In a recently published guidance on stablecoins, the Swiss Financial Market Supervisory Authority (FINMA) presents strict regulations in Switzerland. Among other things, issuers require a banking license and must identify all users through KYC procedures.
According to the FINMA notice, stablecoin issuance projects have gained momentum in Switzerland in recent years. These efforts aim to provide a low-volatility payment medium on a blockchain. A common practice is pegging to the US dollar, although Swiss companies such as Swiss Stablecoin AG (SSC) or the Swiss Narrow Bank Project (SNAB) peg to the Swiss franc. The supervisory communication provides information on financial market law aspects related to stablecoin projects and their impact on supervised institutions.
Not a new topic
In the guidelines for initial coin offerings (ICOs) of September 2019, FINMA already addressed the legal obligations of stablecoin issuers. Since then, the market has grown in importance. The legal implications however are not new. Typically, a stablecoin's peg is secured by a redemption claim on the underlying assets. This allows market participants to restore the peg through arbitrage in the event of price deviations.
According to FINMA, such projects are therefore generally classified as either a bank deposit or a collective investment scheme. The distinction between a bank deposit and a collective investment essentially depends on whether the management of the tied assets is for the account and at the risk of the stablecoin holders (indicating a collective investment) or for the account and at the risk of the issuer (indicating a bank deposit). Due to the typical purpose of stablecoins as a means of payment, they almost always fall under the Anti-Money Laundering Act.
High hurdles for stablecoin issuers
FINMA notes that several stablecoin issuers in Switzerland are using default guarantees from banks, often bypassing the need for a banking license. This creates risks for both stablecoin holders and the underwriting banks. FINMA therefore proposes that stablecoin issuers should be required to hold a banking license under existing Swiss law. The minimum requirements for depositor protection also apply to stablecoin issuers.
In addition, strict anti-money laundering requirements apply. The regular classification of the issuer's obligation to the stablecoin holder as a bank deposit results in a permanent business relationship under money laundering legislation. The issuer is thus considered a financial intermediary and must identify the stablecoin holder as a counterparty and identify the beneficial owner. In practice, this means a KYC procedure for all stablecoin holders, making the use of stablecoins almost obsolete and limiting their use to a bank's internal infrastructure.
FINMA adheres to existing Swiss law
Some observers have harshly criticized FINMA for the new requirements for stablecoin issuers, suggesting that it aims to stifle the Swiss stablecoin industry. However, the FINMA is merely applying existing law, as attorney Martin Hess explained in the August 2023 issue of the legal journal AJP/PJA. Swiss law is simply not designed for innovative payment services.

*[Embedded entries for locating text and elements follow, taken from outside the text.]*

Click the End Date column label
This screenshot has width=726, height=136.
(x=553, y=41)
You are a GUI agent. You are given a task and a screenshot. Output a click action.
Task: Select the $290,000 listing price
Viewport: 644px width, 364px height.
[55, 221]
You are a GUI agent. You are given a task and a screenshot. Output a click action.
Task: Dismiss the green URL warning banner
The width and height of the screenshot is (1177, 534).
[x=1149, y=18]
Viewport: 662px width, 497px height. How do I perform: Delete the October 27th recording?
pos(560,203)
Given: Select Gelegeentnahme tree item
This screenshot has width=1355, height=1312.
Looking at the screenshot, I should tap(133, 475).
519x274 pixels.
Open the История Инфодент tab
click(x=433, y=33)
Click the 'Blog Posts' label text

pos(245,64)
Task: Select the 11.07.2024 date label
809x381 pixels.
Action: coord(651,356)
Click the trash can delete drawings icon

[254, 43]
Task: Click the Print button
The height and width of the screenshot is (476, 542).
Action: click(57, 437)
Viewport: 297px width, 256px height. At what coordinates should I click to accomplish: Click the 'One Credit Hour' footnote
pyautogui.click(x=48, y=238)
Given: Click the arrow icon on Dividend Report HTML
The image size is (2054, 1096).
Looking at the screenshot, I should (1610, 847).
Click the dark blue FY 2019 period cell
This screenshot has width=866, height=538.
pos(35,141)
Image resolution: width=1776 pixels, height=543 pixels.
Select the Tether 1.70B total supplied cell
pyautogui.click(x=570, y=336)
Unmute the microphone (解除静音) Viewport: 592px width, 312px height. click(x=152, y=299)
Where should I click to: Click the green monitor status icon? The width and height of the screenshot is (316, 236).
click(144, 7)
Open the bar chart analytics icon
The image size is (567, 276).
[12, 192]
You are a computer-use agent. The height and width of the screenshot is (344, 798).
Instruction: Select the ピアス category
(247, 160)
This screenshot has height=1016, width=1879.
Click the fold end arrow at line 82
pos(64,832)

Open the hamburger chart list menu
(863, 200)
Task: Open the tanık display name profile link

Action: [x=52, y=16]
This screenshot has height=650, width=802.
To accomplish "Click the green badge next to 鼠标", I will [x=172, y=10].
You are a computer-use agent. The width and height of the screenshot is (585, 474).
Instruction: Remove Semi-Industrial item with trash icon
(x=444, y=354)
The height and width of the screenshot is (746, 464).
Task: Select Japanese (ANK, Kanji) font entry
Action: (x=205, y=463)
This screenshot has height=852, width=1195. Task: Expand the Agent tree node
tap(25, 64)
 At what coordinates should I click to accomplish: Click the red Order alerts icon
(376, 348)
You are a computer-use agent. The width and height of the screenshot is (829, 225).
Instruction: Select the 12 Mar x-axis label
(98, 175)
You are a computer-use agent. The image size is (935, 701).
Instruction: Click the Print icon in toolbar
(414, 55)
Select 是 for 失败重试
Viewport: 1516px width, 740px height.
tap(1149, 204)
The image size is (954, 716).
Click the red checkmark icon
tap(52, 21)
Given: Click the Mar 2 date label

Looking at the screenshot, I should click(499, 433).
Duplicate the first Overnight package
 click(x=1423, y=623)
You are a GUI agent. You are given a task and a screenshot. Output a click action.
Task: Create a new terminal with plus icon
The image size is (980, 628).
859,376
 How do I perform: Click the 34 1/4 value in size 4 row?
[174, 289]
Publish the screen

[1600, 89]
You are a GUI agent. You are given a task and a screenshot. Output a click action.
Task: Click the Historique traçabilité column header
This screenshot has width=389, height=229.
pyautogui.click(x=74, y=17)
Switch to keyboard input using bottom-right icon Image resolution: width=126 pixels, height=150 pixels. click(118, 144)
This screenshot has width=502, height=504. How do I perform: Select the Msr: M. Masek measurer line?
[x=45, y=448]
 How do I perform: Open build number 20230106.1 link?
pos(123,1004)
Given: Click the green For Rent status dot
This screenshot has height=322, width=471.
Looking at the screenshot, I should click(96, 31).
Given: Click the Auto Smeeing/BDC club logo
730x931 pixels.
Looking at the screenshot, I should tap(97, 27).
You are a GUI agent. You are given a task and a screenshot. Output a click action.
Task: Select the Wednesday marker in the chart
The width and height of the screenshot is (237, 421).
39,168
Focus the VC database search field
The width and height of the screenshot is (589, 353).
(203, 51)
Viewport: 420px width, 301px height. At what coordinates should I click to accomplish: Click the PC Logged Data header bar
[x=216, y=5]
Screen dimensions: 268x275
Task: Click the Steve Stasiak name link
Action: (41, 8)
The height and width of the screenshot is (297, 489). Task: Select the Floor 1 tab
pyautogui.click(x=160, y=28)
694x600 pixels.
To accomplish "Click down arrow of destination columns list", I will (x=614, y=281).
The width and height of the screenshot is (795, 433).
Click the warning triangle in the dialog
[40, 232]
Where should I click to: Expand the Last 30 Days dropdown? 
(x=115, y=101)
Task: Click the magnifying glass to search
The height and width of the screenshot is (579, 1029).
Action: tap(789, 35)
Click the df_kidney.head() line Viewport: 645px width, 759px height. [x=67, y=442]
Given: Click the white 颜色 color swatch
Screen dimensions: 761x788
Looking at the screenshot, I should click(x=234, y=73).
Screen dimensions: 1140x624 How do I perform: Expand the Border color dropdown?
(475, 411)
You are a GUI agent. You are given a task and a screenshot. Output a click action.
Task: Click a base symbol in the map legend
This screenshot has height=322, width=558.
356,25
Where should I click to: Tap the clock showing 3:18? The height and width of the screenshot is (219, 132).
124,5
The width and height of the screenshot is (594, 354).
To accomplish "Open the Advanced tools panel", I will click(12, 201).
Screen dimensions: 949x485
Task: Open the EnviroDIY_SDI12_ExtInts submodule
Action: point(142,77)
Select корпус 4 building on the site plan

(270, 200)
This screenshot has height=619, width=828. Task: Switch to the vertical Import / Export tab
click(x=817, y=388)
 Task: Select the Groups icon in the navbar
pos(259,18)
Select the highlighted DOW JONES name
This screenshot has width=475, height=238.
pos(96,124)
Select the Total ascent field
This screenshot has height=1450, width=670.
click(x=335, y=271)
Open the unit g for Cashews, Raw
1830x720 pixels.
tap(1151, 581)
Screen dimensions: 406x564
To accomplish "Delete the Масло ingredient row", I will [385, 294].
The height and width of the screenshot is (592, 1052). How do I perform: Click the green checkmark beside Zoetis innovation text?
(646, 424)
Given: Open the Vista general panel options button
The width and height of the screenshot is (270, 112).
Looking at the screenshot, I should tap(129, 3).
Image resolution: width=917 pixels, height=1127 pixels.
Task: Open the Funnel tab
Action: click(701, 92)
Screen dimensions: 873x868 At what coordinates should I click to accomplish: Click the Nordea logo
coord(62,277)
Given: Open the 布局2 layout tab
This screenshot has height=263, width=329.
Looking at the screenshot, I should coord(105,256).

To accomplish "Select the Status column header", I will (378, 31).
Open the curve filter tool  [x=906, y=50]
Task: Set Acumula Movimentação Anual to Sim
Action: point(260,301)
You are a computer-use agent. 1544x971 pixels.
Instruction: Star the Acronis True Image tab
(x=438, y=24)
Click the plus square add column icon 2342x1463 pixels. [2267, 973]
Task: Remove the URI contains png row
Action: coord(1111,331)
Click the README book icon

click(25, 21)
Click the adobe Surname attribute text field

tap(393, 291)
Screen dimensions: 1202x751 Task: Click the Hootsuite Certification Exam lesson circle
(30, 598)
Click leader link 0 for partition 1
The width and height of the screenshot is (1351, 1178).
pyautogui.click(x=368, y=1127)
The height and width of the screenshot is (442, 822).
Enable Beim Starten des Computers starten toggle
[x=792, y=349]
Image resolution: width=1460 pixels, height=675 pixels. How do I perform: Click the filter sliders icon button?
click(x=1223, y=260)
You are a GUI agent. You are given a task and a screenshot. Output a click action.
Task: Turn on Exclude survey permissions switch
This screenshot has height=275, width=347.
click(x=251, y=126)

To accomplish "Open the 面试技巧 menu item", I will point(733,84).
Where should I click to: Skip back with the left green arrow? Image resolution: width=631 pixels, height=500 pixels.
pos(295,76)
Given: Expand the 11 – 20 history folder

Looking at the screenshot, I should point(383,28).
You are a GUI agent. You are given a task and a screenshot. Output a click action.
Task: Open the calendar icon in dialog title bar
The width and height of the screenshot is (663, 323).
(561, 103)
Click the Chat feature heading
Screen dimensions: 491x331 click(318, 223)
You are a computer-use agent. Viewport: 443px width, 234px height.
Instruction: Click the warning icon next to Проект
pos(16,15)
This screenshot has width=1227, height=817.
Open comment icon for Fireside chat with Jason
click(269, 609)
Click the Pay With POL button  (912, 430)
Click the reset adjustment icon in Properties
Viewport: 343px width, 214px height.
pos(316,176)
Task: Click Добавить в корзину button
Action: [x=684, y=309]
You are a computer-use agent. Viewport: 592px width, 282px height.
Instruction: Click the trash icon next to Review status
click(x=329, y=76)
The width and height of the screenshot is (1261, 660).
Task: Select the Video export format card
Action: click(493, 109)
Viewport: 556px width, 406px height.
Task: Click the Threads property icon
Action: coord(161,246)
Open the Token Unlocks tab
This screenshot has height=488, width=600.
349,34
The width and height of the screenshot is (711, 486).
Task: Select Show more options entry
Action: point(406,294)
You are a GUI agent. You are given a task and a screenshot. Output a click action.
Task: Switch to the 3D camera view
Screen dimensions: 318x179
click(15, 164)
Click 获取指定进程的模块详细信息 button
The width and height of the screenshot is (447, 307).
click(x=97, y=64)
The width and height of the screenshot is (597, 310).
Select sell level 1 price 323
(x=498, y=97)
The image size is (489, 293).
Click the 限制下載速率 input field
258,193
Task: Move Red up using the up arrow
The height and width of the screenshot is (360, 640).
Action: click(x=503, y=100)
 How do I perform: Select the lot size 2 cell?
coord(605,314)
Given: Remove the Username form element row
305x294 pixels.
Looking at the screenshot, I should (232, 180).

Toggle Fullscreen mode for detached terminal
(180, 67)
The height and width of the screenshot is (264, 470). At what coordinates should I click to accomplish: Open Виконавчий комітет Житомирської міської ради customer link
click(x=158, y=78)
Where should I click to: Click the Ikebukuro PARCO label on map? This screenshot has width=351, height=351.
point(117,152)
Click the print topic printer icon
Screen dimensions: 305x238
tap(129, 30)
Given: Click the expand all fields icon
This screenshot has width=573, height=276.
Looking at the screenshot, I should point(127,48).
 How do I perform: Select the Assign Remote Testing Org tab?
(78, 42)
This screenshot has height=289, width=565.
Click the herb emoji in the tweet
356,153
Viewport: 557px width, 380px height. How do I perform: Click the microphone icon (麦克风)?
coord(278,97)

In order to provide a secure basis for stablecoins, Switzerland must change its legislation, scrap the poorly conceived fintech license, which is still based on the obligation to repay, and define a new payment service provider license in the Financial Institutions Act. The European Union has already done this. Instead of criticizing FINMA, the crypto industry should put pressure on the federal administration to speed up the work on replacing the fintech license.